Four species of Echinocactus live in the Chihuahuan Desert, only two of which appear in the Trans-Pecos – the Eagle-Claw Cactus (Echinocactus horizontalonius) and Horse-Crippler (Echinocactus texensis).
You can easily recognize them on sight.
Eagle-Claw Cactus (Echinocactus horizontalonius)
The Eagle-Claw or Turk’s Head cactus is common throughout the Big Bend region. It grows on any soil, including soils high in gypsum. Eight ribs support widely spaced areoles producing 1–3 lower central spines, predominately cross-ribbed, plus 2 upper-central spines that are much smaller. Five radial spines typically curve down towards the cactus’ body. Areoles are widely spaced, and the cactus’ flesh is plainly visible though that condition does not seem to attract many herbivores.

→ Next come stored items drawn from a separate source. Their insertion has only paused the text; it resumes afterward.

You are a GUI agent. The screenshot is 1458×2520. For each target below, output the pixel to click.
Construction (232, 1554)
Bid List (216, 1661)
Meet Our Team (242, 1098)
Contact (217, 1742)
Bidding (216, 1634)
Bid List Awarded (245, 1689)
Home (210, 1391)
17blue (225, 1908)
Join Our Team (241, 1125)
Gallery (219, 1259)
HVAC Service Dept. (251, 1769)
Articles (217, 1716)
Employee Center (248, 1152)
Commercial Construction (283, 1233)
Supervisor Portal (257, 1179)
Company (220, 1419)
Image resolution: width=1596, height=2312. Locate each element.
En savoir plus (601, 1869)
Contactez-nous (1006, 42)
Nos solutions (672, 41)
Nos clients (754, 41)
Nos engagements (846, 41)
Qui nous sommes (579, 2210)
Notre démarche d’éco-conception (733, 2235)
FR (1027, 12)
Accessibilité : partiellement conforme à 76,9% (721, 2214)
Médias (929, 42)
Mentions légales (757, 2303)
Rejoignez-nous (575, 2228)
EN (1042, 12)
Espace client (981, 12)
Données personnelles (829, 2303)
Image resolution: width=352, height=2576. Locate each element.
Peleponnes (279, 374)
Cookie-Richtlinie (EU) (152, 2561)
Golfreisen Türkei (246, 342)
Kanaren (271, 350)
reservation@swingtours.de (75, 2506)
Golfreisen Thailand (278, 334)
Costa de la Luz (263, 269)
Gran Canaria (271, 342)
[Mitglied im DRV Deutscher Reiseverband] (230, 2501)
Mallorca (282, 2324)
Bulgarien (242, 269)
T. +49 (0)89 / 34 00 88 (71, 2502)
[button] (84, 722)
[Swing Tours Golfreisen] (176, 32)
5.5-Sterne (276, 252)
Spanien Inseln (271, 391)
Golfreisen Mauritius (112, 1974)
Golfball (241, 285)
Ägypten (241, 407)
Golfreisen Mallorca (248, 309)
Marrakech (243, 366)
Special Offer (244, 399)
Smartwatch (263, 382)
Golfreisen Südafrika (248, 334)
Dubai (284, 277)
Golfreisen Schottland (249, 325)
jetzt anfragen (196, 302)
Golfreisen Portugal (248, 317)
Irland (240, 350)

Dense wool-like trichomes cover the stem apex; the trichomes shrink as they age, but they are annually renewed just before blooming. The flowers are magenta or bright rose-pink. Flowers may appear between April and June; after rains between July and September, the plant may bloom again
Horse Crippler (Echinocactus texensis)
Horse cripplers live in the eastern part of Brewster County, extending east beyond the Pecos River and north beyond the Trans-Pecos. They are uncommon-to-absent in most of the Big Bend, but appear briefly in the state park.
Horse Cripplers grow singly. The stem is severely depressed and may withdraw to below ground level when dry. However, with good rains, the stem may swell to a few inches in height. Mature plants always have 13–27 ribs with sharp crests. White wooly trichomes cover the apex. Each areole has one central spine and usually 6 or 7 radials. The central spine can grow to 2 inches long and have a fierce appearance.
Here is a photo that shows how depressed the stem can be.
And here is one after some good rains.
This cactus blooms in April and May, opening in late morning and remaining open until late at night. The blossoms are smaller and paler than those of the Eagle Claw. Small mammals enjoy dining on the flowers, so finding one in pristine condition can be a challenge.
Fruits are bright scarlet maturing at ½ to 1 inch. Mature fruits can persist on the plant for months, but animals have usually eaten then before long.
The plant is exceedingly tough. You, and even your horse can step on it without harming the plant. However, the spines are tough enough to pierce just about anything that steps on them.